[III-OR24-03] Considering an appropriate strategy for pulmonary artery sling with tracheal stenotic lesions
Keywords:肺動脈スリング, 気管狭窄, 気管形成術
【背景】気道狭窄病変は心疾患によるチアノーゼや心不全と重なることで病態を複雑かつ重症化させる。気道病変を合併しやすい心疾患の一つに肺動脈sling(PA sling)があり、先天性気管狭窄による重度の呼吸不全を呈する例も多い。【目的】気道狭窄を合併したPA slingの適切な治療介入を明らかにする。【方法】過去25年間に当院で経験したPA sling 12例(男5, 女7)について診療録より後方視的に調査した。【結果】1)基礎疾患:PA slingの合併心疾患はHLHS 1例、TOF 1例、DORV 1例、VSD 2例、ASD 3例、Tricuspid atresia 1例、CAVSD 1例、bicuspid AoV 2例(vAS 1例)、PA sling単独 1例。先天性気管狭窄の合併9例(75%)。食道閉鎖、十二指腸閉鎖、鎖肛、VACTERL連合、染色体異常などの心外合併症6例。2)気道症状:術前の気道狭窄症状9例(75%)、うち呼吸管理を要した重度の呼吸不全7例。3)外科治療: HLHS を除く11例にPA sling解除を施行(手術年齢:日齢2から3歳、中央値5か月)。PA sling解除後も重度の気道狭窄を呈した2例に気管形成術施行。4)転帰:PA sling解除後の気道狭窄症状残存は8例で、うち3例に追加治療(気管形成術2例、Aoつり上げ術1例)を行った。気管形成術後の2例中1例は気管吻合部の肉芽増生により気道狭窄が残存し、術後8か月に換気不全で死亡。気管形成を要しなかった症例で非気道合併症による遠隔期死亡1例。【考察】PA slingに合併した気道狭窄病変には気管形成を要する症例が多いとの報告もあるが、当院では気管形成を要したのは2例のみであった。

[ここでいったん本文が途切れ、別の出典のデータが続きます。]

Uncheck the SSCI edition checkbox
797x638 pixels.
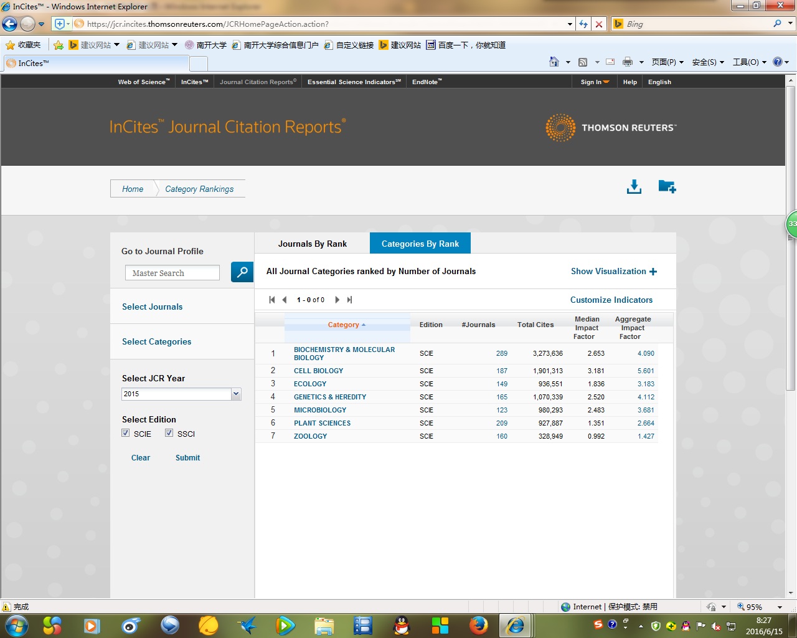(x=169, y=433)
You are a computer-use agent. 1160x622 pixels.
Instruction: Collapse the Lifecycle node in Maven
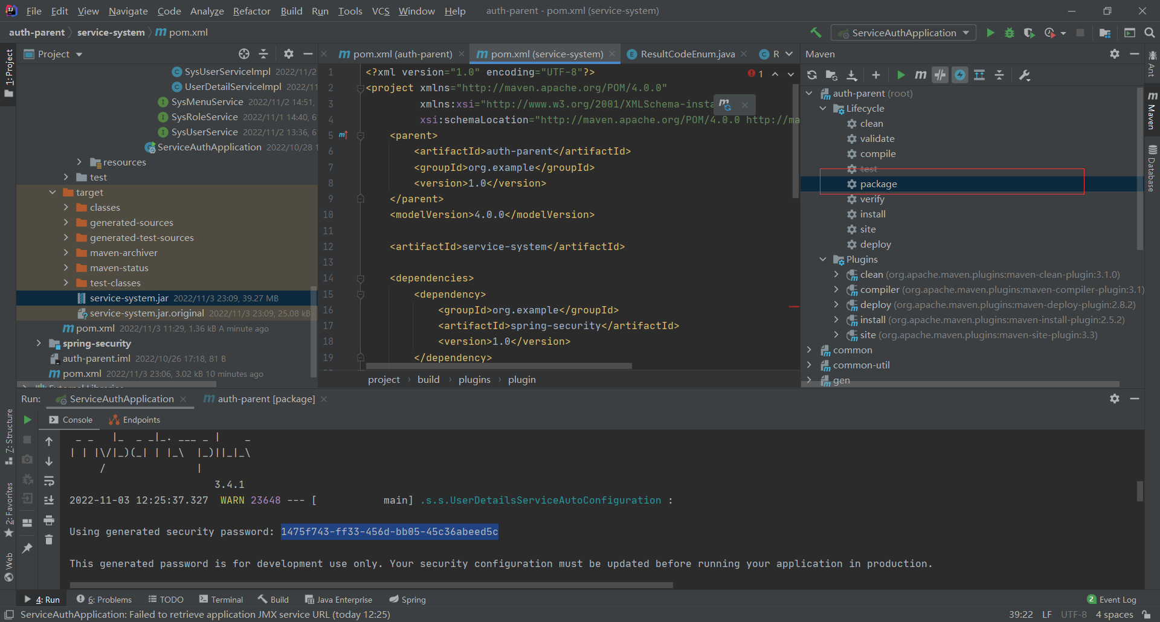click(x=823, y=109)
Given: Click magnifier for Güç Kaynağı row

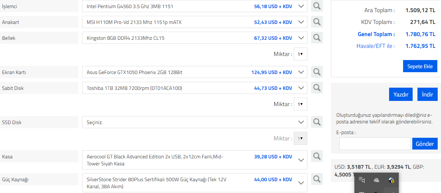Looking at the screenshot, I should pos(317,179).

当院ではまず心臓手術を先行し、PA sling解除を行った後に重度の気管狭窄が残存すれば気管形成を行う方針とすることが多く、心臓手術により気道症状の改善が得られた例が多い。【結論】気道狭窄を合併したPA slingは感染などを契機に重度の呼吸不全を来しうるため、気管病変の適切な診断とPA sling解除を含めた早期の心内修復術が望ましい。